Le 27 août 2026, la situation en Ukraine reste marquée par des frappes russes intenses sur plusieurs villes, notamment Kharkiv et Odessa, tandis que les forces ukrainiennes poursuivent leur avancée dans la région de Koursk. Selon le dernier rapport de l'état-major ukrainien, publié ce matin, 2 500 civils ont été tués à Pokrovsk depuis le début de l'année, un chiffre qui souligne l'impact humain du conflit.

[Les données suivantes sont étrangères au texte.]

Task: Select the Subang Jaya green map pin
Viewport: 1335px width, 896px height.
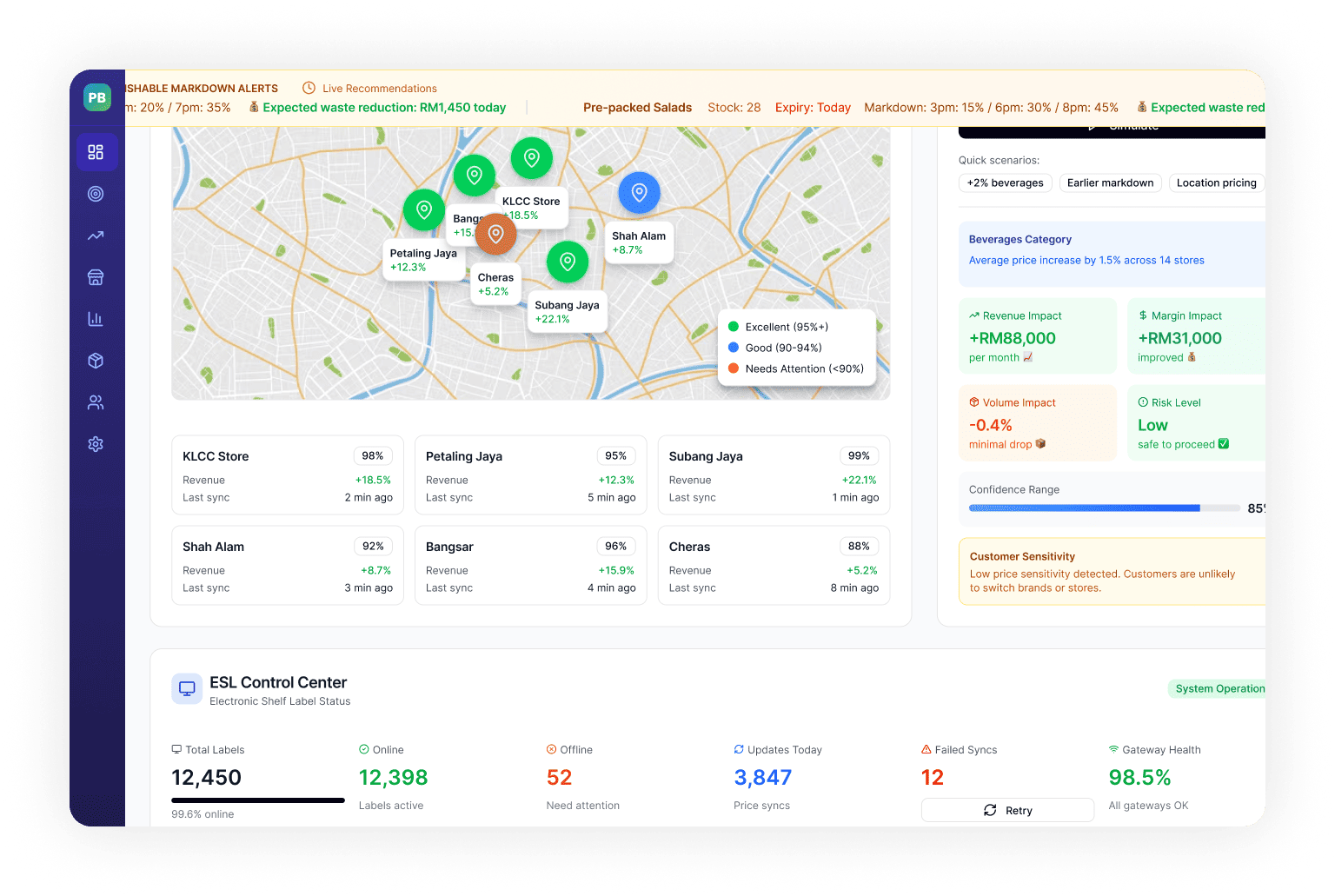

Frappes russes sur Kharkiv et Odessa
Des frappes russes ont touché Kharkiv et Odessa dans la nuit de mardi à mercredi, selon les autorités locales. À Kharkiv, une frappe a détruit un immeuble résidentiel, faisant au moins 3 morts et 12 blessés, selon le gouverneur Oleh Syniehubov. À Odessa, des drones ont visé des infrastructures portuaires, mais aucun blessé n'a été signalé, selon le porte-parole de l'administration militaire régionale, Serhiy Bratchuk.
Les autorités ukrainiennes ont également signalé des tirs de missiles sur Dnipro et Zaporijjia, sans faire état de victimes. Ces frappes interviennent alors que la Russie a intensifié ses attaques sur les infrastructures civiles, en particulier dans l'est et le sud du pays.
Avancée ukrainienne dans la région de Koursk
Sur le front est, les forces ukrainiennes ont poursuivi leur avancée dans la région de Koursk, en Russie, selon le commandement militaire ukrainien. Des unités ont pris le contrôle de deux localités supplémentaires, portant à 82 le nombre de villages occupés depuis le début de l'opération, selon un rapport de l'état-major. Le président Volodymyr Zelensky a déclaré lors de son allocution quotidienne : « Nos soldats continuent de repousser l'ennemi sur le territoire russe, ce qui affaiblit sa capacité à attaquer nos villes. »
Selon des analystes militaires cités par le ministère de la Défense ukrainien, l'objectif de cette offensive est de créer une zone tampon et de détourner les forces russes du Donbass. Cependant, les experts notent que la progression reste lente et que les pertes sont lourdes des deux côtés.
Impact humanitaire et réactions internationales
Le bilan humanitaire s'alourdit, notamment à Pokrovsk, où 2 500 civils ont été tués depuis le début de l'année, selon l'administration militaire locale. Les évacuations se poursuivent, mais les bombardements rendent l'accès difficile aux équipes humanitaires. L'ONU a appelé à un cessez-le-feu humanitaire, mais aucune avancée n'a été annoncée.
Sur le plan diplomatique, le secrétaire d'État américain a réitéré le soutien de Washington à Kiev, annonçant une nouvelle aide militaire de 400 millions de dollars. L'Union européenne a également condamné les frappes sur les infrastructures civiles, qualifiant ces actions de « crimes de guerre » dans un communiqué publié mercredi. Aucune réaction officielle de Moscou n'a été rapportée dans l'immédiat.
Selon les dernières informations, les combats se poursuivent sur plusieurs axes, notamment à Bakhmout et Vuhledar, où les forces russes tentent de percer les lignes de défense ukrainiennes. Le prochain rapport de l'état-major est attendu jeudi matin.